MATERIAL PROVIDED.
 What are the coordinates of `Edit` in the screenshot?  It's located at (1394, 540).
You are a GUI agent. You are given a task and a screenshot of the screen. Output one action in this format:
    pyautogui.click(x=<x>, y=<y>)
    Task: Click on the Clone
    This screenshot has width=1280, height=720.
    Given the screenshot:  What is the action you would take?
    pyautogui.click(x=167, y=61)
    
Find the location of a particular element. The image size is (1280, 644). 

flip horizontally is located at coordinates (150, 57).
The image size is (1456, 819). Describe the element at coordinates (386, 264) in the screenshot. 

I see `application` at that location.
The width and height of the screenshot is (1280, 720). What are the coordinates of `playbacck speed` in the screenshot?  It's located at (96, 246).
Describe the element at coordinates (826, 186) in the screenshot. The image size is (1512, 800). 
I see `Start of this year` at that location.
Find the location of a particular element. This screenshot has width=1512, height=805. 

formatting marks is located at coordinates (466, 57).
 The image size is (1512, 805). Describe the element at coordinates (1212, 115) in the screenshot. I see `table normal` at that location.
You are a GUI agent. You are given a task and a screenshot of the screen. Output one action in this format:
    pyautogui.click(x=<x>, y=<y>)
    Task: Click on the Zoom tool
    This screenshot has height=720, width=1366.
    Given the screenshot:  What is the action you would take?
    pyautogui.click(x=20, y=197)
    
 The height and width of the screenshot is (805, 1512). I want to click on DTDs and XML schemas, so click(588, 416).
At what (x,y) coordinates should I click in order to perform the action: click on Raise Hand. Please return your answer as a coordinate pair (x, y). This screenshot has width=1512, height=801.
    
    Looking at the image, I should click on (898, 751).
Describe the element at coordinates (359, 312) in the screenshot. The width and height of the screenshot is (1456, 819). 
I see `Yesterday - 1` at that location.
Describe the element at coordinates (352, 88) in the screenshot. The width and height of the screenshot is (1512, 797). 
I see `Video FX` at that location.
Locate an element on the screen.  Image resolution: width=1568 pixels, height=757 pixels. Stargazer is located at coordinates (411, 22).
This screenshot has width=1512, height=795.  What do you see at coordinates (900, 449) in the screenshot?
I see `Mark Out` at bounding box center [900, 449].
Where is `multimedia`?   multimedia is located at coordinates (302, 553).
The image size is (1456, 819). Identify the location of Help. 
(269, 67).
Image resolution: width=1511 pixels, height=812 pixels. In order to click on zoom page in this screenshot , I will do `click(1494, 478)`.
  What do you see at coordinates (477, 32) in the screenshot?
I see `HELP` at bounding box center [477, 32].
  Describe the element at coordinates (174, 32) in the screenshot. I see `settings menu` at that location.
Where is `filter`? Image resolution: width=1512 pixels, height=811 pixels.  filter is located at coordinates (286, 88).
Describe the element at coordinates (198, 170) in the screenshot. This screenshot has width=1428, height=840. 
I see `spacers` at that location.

SHORT TASK. Please write out the stretch from the line containing "This screenshot has width=1512, height=795." through the line containing "Image resolution: width=1511", swapping "zoom page" for "zoom slider" and keeping everything else the same.

ANSWER.
This screenshot has width=1512, height=795.  What do you see at coordinates (900, 449) in the screenshot?
I see `Mark Out` at bounding box center [900, 449].
Where is `multimedia`?   multimedia is located at coordinates (302, 553).
The image size is (1456, 819). Identify the location of Help. 
(269, 67).
Image resolution: width=1511 pixels, height=812 pixels. In order to click on zoom slider in this screenshot , I will do `click(1494, 478)`.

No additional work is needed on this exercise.